Coach Wallace’s voice note – suspended pending investigation – is echoing in my brain. Somewhere behind us, a hatchet thunks into wood, and a stranger whoops. My contract, my reputation, the salary that pays my mother’s mortgage and keeps David’s neuro-physio running… It’s all been fed into a shredder.

But I’m not thinking about any of that.

I’m looking at Ava. And I’m watching her leave the room without moving a muscle.

One second she was here – panicked, yes, but present – and the next, a shutter was slamming down behind her eyes.

‘You’re suspended.’ A statement of fact, delivered with the detachment of a coroner pronouncing time of death.

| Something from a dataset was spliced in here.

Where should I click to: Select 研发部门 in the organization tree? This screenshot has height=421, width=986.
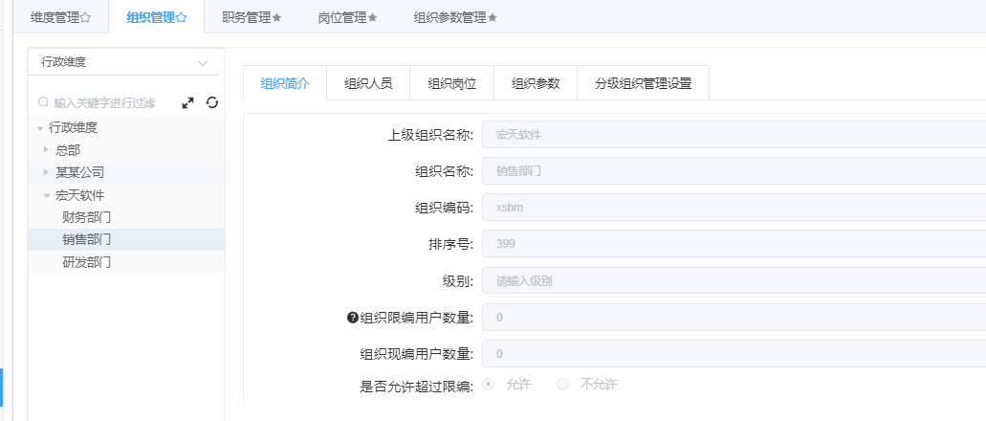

‘It’s only a pause.’ My knees bump the underside of the wood. ‘They have to tick boxes. Standard procedure. They have to look like they’re doing something.’

‘Because you weren’t there.’

‘More because I punched a cunt who deserved it, and because sports politics is a cesspit.’ I reach for her hand where it rests on the table, covering it with mine.

Her skin is ice. She doesn’t pull away, but she doesn’t hold on, either.

‘We’ll sort it out,’ I say. ‘Together.’

She seizes at together. It’s a microscopic tremor, but I feel it against my palm. A violent shot of adrenaline courses through my veins.

‘The suspension is the start. They’ll freeze your salary. The SRU will trigger the clawback clause on your signing bonus. They’ll want every penny back. Match fees? Gone.’ Ava withdraws her hand. ‘Your mum’s house. Support for your brother. All of it.’

‘That’s not the point.’

‘And if Nevin presses charges, the police get involved. Then they will definitely terminate for Gross Misconduct. You won’t be sacked; you’ll be completely blackballed.’

Every word is a brick she’s laying between us.

‘It’s only money.’ I wave a hand. ‘I don’t care about the bonus. I don’t care about the contract. I’ve got a few savings. I can?—’

‘I’m the common denominator.’ She finally levels a look straight at me. Her eyes are huge and empty. ‘Every bad thing that has happened to you in the past week has my name on it.’

‘Don’t be daft.’

‘You punched him because of me. You missed the event because of me. You’re suspended because of me.’ She picks up a chip from the basket on the table, inspects it, and puts it back down. ‘I’m a walking demolition crew.’